=== What is being asked ===
Search each line of the data for the word "agent"; copy every line where it is found.

=== Task input ===
====================

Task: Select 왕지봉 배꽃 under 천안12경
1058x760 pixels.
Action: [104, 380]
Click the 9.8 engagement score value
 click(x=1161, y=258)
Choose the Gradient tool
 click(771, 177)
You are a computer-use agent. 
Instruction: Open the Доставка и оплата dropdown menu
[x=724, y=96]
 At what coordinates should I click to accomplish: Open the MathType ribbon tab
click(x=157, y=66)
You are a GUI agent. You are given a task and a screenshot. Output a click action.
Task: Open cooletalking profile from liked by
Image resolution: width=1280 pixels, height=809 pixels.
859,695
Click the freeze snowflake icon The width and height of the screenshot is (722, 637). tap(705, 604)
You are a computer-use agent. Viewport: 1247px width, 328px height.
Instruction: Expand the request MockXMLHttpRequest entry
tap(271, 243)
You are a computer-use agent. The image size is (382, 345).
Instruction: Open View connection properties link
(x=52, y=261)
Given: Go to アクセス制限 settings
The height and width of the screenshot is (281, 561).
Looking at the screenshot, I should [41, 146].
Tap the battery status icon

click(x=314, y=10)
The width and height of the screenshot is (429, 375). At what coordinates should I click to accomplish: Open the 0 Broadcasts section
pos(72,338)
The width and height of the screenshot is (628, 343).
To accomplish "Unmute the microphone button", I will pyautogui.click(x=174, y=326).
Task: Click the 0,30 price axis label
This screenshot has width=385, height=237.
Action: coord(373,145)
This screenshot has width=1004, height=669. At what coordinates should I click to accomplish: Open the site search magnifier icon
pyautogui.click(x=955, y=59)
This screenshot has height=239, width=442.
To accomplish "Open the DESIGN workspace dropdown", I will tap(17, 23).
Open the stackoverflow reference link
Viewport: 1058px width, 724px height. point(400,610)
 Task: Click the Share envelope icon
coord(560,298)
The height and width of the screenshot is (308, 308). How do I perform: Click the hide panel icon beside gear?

====================

=== Reply ===
You are a computer-use agent. 
You are a GUI agent. You are given a task and a screenshot. Output a click action.
You are a computer-use agent. Viewport: 1247px width, 328px height.
You are a computer-use agent. The image size is (382, 345).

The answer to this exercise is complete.